The c.305del3 in IL-2 gene in Homonoidea theoretically affects IL-2/IL-2Rα interaction as well as lymphocyte homeostasis.

Interleukin-2 (IL-2) is a well-known monomeric T-cell growth factor that is produced primarily by activated CD4+ T cells following exposure to antigen. IL-2 structural analysis among primates showed a few polymorphisms as well as a 3-nucleotide deletion (c.305del3) in Hominoidea superfamily including Homo sapiens. On the other hand, the interaction of IL-2 with its alpha subunit of the receptor (IL-2Rα) is the first step for assembly of the whole IL-2R and considered as a species-specific phase.

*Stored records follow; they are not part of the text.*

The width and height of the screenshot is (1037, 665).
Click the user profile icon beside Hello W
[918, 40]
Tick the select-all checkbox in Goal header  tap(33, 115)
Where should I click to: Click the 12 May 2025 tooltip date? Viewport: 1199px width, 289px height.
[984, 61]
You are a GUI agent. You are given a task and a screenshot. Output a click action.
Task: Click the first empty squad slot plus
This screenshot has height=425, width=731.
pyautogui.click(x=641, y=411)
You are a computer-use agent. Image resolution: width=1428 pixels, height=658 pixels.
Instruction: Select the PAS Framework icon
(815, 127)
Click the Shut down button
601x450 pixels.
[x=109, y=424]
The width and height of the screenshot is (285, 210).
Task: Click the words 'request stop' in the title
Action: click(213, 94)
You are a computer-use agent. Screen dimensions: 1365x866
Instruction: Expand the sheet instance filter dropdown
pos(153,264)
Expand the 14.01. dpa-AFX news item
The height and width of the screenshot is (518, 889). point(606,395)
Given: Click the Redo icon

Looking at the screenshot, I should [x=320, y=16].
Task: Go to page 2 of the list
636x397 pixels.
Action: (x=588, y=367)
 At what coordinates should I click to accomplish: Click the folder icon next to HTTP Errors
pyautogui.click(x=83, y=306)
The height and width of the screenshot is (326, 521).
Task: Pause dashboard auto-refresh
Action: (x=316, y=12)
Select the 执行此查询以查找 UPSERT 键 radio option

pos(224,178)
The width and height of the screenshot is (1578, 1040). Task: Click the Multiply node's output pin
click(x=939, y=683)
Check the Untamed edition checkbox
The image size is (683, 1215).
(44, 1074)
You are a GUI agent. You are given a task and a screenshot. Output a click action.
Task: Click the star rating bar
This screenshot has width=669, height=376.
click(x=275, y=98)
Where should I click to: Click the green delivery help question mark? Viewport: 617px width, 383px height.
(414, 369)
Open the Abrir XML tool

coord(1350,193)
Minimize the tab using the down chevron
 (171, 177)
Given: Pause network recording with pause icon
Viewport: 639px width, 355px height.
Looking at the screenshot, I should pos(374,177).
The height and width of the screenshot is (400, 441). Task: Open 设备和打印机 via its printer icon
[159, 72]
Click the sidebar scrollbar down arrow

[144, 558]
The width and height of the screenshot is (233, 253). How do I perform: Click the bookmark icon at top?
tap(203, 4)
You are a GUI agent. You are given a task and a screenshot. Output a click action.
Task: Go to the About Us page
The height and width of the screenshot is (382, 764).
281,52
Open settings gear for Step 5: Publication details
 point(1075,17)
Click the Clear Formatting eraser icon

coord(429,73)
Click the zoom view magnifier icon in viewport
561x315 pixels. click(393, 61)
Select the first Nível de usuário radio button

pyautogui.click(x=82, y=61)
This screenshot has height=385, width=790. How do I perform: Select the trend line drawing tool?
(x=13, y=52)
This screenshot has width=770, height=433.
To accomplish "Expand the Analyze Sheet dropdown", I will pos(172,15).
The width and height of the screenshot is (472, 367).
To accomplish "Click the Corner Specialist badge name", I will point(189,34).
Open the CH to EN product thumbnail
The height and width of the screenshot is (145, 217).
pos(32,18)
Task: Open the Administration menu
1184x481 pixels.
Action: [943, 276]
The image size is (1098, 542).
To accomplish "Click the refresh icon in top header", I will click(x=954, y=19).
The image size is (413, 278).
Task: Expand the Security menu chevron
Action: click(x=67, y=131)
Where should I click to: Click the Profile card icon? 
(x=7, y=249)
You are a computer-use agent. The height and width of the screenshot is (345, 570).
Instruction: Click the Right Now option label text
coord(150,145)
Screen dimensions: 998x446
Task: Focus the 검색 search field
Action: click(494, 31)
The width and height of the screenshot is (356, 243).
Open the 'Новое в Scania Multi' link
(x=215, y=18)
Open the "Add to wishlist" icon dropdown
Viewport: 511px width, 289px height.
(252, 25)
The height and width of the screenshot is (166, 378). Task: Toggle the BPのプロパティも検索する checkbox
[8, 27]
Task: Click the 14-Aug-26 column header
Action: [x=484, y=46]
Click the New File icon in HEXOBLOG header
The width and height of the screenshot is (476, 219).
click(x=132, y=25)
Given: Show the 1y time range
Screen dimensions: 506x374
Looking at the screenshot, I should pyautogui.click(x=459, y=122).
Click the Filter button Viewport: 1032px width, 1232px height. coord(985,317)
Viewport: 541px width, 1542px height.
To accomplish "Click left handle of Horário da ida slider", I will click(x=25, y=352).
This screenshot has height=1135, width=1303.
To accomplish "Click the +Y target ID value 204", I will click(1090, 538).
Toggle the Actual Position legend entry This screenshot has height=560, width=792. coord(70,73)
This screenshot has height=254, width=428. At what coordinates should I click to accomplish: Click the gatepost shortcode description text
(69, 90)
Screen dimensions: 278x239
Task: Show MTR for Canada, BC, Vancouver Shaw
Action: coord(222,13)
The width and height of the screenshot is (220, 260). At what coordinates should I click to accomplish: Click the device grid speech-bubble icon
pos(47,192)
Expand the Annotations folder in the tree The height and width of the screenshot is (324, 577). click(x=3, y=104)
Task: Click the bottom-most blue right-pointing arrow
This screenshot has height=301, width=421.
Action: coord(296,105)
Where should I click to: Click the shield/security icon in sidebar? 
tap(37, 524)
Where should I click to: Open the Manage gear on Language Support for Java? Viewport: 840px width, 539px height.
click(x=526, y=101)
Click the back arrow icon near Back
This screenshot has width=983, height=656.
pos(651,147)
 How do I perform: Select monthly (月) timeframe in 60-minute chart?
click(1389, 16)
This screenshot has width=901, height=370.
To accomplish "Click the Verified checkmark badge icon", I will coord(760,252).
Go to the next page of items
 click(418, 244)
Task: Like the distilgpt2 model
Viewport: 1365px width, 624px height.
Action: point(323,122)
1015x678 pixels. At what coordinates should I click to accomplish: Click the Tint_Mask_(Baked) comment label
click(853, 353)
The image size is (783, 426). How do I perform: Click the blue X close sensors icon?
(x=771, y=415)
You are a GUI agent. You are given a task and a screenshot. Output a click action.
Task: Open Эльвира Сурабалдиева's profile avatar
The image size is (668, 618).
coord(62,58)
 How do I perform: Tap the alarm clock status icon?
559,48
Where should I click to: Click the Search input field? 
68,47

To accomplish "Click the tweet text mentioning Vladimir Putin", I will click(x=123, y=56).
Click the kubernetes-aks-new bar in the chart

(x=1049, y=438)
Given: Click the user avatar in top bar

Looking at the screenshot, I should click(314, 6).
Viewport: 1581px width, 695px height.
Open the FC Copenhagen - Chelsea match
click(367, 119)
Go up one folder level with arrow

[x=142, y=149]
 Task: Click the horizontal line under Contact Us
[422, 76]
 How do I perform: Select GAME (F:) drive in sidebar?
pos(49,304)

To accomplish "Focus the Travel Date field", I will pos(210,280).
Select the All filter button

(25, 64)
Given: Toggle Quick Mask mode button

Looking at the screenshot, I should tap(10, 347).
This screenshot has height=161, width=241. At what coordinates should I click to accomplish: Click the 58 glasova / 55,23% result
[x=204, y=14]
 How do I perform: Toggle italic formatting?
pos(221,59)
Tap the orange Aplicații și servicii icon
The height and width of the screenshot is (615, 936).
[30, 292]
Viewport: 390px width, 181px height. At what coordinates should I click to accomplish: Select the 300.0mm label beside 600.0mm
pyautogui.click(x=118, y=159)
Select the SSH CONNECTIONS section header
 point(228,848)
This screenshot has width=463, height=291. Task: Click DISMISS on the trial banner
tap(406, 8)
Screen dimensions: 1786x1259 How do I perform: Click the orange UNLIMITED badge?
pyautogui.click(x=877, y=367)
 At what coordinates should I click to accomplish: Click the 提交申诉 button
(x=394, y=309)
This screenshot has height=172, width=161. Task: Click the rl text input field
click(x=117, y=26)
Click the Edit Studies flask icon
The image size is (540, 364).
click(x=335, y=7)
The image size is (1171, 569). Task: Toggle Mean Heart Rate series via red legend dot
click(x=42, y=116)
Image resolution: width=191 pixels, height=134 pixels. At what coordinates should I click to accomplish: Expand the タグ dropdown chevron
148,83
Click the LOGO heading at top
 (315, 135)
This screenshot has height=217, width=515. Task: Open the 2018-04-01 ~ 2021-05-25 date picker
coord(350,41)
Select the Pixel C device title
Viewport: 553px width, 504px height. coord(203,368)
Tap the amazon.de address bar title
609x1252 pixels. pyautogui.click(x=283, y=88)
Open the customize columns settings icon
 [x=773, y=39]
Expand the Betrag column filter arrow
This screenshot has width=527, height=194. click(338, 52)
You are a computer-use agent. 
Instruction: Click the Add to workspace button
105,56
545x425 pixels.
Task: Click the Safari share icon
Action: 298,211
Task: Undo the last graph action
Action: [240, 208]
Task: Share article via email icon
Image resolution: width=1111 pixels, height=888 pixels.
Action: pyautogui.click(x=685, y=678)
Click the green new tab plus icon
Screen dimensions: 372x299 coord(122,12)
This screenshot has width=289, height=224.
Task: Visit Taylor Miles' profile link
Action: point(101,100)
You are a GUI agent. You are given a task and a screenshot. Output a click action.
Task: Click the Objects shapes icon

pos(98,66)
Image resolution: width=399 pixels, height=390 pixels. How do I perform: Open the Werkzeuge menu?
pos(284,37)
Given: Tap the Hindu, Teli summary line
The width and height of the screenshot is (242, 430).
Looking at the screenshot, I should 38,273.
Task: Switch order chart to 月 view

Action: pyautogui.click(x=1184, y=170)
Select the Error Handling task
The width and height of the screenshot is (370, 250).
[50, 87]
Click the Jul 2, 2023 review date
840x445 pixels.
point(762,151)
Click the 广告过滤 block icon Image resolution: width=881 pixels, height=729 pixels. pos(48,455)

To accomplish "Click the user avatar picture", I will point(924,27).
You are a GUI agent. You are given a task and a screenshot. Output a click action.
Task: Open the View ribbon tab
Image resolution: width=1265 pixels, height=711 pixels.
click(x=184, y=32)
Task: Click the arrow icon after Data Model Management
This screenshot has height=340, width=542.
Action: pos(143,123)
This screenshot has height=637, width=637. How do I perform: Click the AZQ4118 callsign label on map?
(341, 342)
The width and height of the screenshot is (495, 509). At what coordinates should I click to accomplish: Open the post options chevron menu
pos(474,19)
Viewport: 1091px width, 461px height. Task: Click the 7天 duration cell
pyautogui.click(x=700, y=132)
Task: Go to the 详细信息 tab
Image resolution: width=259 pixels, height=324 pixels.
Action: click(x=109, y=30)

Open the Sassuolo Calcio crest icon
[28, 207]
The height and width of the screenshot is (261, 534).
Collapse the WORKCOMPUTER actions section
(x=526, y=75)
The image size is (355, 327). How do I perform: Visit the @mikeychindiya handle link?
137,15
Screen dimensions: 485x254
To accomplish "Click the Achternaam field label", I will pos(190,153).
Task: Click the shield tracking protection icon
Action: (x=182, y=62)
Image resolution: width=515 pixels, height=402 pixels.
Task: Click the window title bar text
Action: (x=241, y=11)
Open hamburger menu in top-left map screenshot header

Four models of human IL-2, IL-2Rα, and their ancestral forms were made and were used for molecular dynamics (MD) simulation. Subsequently, the final structures were docked to each other and finally, the complexes were used for MD simulation. Our results showed that the above mentioned deletion led to weaker interaction of human IL-2 to its receptor relative toancestral IL-2. Association study of lymphocyte counts, as an indicator of IL-2 function, in 78 primate species with or without this deletion showed significant association of this deletion with their overall lymphocyte counts (P < .01). Therefore, it can be suggested that p.81delThr in IL-2 in Hominides superfamily interfered with interaction of IL-2 and IL-2Rα and led to overall decrease in lymphocyte counts in this superfamily of primates in comparison with other primates.